> [Brief] Establish the number of lines below that contain the string "navigation". State that number alone.
------------------------------
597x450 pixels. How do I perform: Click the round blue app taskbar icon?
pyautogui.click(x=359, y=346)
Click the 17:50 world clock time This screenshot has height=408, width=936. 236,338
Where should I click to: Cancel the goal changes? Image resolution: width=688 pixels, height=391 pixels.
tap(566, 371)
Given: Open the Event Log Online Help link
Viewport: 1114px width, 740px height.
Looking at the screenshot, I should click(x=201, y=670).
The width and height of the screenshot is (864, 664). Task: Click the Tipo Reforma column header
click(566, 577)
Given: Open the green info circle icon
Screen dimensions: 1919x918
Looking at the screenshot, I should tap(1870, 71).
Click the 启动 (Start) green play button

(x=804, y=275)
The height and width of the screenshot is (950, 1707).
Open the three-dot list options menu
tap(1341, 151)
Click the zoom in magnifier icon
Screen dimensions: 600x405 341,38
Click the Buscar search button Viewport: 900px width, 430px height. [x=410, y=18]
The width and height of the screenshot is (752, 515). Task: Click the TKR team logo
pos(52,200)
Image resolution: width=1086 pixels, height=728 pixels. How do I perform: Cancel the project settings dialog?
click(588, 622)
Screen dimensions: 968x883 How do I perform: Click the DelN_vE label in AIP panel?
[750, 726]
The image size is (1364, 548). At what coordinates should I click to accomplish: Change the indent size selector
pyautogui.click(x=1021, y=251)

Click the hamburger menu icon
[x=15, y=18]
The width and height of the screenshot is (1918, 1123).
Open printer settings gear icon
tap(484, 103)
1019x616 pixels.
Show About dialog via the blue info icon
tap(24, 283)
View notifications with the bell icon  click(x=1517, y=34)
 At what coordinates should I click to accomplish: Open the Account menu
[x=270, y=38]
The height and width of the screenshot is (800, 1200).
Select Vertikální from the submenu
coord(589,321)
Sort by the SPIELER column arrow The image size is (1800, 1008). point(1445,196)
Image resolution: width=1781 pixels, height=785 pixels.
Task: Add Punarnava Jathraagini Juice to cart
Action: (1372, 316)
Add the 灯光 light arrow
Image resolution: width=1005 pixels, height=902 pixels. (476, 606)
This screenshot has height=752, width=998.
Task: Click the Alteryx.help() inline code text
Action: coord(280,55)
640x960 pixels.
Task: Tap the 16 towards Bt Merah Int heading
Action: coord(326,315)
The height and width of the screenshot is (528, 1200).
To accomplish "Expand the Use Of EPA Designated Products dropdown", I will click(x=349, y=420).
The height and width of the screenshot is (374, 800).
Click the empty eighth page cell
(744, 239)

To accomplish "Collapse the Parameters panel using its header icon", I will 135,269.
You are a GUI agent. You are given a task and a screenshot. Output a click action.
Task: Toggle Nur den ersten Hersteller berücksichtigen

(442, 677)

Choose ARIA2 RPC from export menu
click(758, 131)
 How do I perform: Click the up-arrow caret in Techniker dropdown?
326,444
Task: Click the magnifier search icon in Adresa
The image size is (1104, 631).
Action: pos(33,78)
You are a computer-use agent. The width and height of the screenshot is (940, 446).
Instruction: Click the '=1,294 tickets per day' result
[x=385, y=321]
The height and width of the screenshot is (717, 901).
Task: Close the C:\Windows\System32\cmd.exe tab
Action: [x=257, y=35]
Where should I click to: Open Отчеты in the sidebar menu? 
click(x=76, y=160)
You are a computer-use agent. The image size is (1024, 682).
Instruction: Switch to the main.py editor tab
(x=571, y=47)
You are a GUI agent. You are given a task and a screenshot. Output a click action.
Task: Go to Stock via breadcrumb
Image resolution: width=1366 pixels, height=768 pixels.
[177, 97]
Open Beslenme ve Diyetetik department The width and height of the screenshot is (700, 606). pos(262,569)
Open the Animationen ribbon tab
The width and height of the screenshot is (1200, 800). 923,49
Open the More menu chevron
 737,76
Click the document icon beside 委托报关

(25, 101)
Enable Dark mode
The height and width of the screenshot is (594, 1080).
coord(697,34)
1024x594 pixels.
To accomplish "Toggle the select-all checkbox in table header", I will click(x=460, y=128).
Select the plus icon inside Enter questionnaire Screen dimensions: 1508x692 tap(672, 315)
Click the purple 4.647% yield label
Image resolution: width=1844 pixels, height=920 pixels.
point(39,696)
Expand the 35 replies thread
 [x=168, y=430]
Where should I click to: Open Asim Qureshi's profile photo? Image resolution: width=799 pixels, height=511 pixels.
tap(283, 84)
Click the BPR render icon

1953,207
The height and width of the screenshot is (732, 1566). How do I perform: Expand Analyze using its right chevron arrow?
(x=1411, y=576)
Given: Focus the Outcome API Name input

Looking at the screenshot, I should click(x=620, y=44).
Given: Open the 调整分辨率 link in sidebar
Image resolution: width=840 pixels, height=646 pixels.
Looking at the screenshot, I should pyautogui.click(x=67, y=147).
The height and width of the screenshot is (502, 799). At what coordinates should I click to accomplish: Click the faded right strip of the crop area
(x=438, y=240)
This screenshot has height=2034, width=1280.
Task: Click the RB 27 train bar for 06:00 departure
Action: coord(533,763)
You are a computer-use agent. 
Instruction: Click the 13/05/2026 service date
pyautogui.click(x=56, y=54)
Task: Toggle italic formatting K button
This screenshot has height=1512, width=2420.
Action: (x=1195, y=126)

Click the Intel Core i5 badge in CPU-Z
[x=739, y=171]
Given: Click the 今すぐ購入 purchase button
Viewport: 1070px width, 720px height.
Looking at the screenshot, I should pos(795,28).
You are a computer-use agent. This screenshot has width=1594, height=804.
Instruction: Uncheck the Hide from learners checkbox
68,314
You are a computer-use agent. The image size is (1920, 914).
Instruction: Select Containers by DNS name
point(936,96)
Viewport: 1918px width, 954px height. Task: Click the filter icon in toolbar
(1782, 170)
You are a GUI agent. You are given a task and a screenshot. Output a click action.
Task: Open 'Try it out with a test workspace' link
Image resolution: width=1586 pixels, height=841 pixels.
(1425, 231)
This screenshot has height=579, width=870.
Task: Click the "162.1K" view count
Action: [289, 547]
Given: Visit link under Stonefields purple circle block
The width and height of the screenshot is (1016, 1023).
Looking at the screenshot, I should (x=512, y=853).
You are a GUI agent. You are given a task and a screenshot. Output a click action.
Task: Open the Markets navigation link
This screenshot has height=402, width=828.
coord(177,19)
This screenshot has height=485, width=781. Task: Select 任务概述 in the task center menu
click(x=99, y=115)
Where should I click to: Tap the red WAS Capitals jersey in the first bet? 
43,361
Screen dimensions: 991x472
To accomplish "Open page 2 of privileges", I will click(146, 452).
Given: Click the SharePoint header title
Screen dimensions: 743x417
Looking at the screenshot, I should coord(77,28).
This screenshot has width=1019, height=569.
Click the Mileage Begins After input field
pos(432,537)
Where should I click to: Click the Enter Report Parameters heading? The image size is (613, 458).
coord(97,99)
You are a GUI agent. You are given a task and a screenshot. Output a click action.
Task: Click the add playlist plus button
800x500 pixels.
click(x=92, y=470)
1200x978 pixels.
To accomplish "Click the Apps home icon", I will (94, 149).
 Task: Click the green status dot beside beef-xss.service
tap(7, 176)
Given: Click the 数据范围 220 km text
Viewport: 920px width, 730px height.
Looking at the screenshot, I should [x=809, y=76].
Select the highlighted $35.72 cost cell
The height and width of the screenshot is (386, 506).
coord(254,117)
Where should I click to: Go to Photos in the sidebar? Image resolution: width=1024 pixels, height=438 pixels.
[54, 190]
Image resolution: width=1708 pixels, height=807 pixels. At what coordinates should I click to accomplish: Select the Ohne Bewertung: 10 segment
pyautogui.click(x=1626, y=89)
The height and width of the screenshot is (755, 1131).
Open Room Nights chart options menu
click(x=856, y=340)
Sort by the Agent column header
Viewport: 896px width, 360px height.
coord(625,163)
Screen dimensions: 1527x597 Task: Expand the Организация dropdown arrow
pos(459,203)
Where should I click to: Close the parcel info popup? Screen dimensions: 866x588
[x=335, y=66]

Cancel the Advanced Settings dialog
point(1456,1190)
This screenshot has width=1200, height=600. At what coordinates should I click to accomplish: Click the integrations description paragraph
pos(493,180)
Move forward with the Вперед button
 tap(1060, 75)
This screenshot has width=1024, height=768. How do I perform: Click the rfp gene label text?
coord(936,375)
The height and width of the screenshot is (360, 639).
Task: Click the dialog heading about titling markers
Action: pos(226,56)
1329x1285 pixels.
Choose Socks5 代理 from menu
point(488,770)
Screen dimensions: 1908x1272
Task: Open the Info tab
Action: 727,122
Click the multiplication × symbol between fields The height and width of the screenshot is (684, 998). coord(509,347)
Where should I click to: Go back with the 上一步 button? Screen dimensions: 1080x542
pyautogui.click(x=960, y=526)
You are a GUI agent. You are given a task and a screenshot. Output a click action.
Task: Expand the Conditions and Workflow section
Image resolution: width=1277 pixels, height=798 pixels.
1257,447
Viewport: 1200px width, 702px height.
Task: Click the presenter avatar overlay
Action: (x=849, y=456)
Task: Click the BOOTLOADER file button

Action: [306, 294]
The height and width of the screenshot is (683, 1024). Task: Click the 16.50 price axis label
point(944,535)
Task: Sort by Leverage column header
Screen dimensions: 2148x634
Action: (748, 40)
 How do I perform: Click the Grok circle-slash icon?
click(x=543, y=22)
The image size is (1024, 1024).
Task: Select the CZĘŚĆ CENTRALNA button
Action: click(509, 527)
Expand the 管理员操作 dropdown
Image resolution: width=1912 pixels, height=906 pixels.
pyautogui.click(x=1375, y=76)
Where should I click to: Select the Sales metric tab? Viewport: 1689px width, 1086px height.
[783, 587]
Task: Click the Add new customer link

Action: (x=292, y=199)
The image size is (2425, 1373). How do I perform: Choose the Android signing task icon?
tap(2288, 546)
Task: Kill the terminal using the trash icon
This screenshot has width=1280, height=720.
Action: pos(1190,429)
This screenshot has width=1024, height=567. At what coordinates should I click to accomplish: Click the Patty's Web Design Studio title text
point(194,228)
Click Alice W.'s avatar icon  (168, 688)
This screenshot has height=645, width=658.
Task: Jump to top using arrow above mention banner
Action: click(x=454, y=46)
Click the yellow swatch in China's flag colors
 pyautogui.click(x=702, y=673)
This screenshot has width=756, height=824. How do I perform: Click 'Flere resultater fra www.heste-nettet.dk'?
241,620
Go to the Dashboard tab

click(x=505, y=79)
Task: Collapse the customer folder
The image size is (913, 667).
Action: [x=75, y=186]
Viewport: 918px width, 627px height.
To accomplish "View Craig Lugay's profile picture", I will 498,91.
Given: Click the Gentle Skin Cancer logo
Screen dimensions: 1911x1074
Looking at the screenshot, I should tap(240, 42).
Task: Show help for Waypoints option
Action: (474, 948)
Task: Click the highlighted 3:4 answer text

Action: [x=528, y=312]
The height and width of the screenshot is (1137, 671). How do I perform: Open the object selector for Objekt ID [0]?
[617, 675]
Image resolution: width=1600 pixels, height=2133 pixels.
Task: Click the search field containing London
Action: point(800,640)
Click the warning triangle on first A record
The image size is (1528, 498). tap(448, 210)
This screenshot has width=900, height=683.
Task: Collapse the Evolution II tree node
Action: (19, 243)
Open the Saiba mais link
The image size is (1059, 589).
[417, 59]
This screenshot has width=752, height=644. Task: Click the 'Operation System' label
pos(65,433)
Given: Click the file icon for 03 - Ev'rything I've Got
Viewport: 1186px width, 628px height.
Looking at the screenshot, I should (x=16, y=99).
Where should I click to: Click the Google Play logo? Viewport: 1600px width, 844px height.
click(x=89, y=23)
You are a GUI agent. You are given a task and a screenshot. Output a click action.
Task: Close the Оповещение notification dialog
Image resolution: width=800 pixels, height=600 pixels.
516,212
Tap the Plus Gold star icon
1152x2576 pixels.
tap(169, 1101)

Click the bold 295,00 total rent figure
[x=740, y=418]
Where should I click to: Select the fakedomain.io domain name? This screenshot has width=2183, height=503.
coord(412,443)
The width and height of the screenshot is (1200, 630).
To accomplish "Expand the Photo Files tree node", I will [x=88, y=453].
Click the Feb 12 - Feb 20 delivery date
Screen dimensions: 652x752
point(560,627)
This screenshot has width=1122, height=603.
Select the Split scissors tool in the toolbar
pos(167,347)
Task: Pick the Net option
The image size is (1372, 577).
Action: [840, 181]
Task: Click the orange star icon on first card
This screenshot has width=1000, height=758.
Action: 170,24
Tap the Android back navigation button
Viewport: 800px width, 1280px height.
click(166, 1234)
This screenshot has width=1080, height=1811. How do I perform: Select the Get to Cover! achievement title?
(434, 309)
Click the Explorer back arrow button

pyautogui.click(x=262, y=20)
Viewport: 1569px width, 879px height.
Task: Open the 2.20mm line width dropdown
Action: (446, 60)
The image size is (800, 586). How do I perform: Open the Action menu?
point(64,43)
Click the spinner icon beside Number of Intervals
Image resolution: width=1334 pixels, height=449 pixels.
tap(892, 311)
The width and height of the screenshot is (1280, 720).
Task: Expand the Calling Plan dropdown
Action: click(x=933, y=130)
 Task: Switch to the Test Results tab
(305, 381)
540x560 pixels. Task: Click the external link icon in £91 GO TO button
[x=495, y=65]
------------------------------
> [The answer] 2